Pour l’économiste de la santé, Frédéric Bizard, le transport partagé est peu applicable en l'état et il recommande de revoir le choix des indications éligibles au remboursement par la Sécurité sociale. Soulignant que, si le Parlement décide chaque année du montant du budget de la santé, aucune institution n'est prévue pour remettre à jour le panier des biens et services remboursés par la Sécurité sociale, il suggère de confier cette mission à une structure ad hoc de la démocratie sanitaire et sociale, comme en Allemagne, sur la base d'objectifs et d'un cahier des charges fixés par l'Etat. Dans le cas des transports sanitaires, cela se traduirait par une restriction significative des indications éligibles à la sécu, pour les restreindre aux besoins justifiés médicalement. Et il rappelle que les mutuelles, dont la part actuelle de remboursement de 3 % des dépenses, pourraient prendre en charge au premier euro des prestations non remboursées par la Sécurité sociale.

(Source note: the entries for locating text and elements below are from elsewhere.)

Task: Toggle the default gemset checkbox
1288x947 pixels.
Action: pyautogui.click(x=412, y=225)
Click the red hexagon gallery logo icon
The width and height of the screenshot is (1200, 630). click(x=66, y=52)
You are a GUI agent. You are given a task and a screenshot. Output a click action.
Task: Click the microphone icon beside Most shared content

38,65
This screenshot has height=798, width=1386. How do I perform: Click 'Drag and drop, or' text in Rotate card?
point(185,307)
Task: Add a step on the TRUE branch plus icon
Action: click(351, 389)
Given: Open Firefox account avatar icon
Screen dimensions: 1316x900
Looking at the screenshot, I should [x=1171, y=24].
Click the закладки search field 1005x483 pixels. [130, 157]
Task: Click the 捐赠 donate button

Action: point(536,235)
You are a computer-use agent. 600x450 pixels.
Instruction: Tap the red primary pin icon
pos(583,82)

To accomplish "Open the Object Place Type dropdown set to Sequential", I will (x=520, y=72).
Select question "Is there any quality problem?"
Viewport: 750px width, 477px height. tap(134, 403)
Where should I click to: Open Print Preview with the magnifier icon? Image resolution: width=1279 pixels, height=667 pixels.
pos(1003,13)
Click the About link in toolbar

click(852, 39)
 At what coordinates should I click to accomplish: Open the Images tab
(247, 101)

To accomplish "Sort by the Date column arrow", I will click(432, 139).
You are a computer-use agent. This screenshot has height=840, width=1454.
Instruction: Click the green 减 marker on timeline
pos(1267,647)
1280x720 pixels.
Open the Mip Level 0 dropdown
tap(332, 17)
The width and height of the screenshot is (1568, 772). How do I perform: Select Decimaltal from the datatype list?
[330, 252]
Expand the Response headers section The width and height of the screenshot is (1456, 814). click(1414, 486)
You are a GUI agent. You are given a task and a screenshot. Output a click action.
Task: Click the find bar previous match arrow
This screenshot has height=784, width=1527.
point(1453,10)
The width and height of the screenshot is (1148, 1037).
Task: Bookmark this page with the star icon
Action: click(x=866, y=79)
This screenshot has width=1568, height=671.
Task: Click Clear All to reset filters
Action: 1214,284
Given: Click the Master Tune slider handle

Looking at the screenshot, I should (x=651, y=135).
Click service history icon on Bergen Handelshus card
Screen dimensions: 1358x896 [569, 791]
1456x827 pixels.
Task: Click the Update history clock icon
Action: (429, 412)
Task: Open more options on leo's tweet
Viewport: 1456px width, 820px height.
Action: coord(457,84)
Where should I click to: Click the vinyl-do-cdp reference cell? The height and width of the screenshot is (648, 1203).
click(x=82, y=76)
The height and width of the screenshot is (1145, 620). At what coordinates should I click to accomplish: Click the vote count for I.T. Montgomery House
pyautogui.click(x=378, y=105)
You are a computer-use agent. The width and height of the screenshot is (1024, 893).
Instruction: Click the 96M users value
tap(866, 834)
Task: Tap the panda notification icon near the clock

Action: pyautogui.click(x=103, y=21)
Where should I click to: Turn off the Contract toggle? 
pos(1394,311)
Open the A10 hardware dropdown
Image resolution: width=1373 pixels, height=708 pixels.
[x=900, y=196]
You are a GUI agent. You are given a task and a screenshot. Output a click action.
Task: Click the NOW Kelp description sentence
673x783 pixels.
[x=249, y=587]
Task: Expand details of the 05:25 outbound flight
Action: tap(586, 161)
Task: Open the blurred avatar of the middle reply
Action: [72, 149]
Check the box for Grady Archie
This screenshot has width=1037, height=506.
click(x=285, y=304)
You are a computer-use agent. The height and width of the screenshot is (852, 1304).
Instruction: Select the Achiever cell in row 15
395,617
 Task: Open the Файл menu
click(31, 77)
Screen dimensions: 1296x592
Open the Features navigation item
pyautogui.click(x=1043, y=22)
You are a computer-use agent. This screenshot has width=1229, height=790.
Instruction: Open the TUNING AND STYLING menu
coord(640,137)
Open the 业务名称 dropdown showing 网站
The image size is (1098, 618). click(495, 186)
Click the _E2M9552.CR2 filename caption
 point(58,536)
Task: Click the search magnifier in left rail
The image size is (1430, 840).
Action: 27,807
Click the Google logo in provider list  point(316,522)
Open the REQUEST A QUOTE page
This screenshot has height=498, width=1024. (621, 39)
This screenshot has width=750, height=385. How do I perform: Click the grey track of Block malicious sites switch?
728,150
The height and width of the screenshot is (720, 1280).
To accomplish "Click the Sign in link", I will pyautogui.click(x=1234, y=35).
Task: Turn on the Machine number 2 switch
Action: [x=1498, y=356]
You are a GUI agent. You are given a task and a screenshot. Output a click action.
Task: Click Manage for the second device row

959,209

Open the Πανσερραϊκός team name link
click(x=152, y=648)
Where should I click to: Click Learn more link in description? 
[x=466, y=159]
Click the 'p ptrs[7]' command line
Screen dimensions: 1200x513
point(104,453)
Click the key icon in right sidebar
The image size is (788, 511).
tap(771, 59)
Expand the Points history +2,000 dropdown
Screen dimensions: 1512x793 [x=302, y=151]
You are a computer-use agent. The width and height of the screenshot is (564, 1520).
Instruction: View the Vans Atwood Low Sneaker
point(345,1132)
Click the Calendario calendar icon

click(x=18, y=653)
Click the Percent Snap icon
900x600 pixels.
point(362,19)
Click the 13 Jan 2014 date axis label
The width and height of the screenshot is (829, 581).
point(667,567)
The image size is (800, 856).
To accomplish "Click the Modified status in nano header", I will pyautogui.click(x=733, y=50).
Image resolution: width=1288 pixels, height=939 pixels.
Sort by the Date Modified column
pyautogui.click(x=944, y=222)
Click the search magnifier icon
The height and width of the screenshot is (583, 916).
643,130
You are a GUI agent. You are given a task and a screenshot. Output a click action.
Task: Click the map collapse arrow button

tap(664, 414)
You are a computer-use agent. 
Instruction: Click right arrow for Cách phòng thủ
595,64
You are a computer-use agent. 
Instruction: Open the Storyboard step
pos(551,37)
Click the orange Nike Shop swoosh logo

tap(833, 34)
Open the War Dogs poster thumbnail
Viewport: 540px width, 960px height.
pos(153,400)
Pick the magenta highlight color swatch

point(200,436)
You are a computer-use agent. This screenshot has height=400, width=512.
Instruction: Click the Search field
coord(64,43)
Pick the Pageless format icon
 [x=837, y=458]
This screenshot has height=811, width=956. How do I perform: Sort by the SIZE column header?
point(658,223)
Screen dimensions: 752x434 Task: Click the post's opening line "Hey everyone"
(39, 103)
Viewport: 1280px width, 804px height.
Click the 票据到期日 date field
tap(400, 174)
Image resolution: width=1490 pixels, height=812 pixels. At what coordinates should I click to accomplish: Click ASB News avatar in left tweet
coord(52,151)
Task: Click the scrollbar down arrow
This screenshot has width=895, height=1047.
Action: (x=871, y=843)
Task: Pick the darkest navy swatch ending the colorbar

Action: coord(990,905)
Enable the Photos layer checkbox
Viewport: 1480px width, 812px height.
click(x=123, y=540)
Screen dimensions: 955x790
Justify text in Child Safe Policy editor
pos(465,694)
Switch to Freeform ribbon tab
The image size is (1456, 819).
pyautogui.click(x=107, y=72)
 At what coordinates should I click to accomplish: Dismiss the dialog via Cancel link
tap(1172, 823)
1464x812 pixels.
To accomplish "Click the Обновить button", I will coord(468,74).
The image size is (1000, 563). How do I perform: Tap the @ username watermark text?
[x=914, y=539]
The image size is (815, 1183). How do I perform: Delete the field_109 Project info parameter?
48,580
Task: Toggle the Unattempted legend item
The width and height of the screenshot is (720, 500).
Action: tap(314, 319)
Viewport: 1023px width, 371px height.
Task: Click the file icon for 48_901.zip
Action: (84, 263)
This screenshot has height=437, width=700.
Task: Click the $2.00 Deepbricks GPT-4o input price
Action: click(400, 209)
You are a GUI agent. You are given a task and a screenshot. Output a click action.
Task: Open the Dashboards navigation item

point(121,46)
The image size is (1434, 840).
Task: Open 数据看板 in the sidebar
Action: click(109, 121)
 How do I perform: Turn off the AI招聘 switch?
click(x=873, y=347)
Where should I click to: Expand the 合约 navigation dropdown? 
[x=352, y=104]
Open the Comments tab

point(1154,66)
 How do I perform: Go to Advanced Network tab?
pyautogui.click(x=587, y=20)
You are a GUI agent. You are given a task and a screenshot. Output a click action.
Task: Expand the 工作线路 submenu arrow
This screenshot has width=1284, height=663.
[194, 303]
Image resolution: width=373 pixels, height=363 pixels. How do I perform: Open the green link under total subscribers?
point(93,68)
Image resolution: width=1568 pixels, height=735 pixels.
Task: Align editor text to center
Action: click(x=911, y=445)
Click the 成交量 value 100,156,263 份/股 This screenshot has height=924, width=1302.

  • Déplafonner la franchise médicale sur les transports en ALD

Une piste a été évoquée dans la revue de dépenses réalisée en 2016, et confiée à l’IGAS. Cette piste consiste à revoir les conditions d’exonérations de ticket modérateur ou de plafonnement des franchises liées aux transports sanitaires. Cette piste a été écartée à l’époque par les rédacteurs au motif que cela impacterait trop fortement les populations les plus exposées.

Estimation du potentiel d’économies : en 2020, la dépense de transports sanitaires a représenté 4,7 milliards € pour 61 millions de trajets. Pour 2022, compte tenu de l’évolution des tarifs, on peut estimer que les 6Mds€ d’euros de dépenses représentent entre 70 et 75 millions de trajets.

Si on considère que ces trajets concernent à 80%-90% des transports de personnes en ALD, cela veut dire que 67 millions de trajets sont des trajets d’ALD exonérés de ticket modérateur mais soumis à une franchise de 4 euros, elle-même plafonné à 50 € par patient. Sans aucun plafonnement, la franchise devrait représenter une économie pour l’Assurance Maladie de 260 M€.


[1] Dans une communication à la commission des finances du Sénat sur le Fonds de financement de la CMU-C (mai 2015), la Cour avait relevé que la consommation de transports de malades par les bénéficiaires de la CMU-C était supérieure en 2013 de 162 % à la consommation moyenne d’un assuré social. Cet écart ne pouvait être expliqué par la seule incidence des différences d’âge, de sexe et d’état de santé des titulaires de la CMU-C par rapport aux autres assurés du régime général.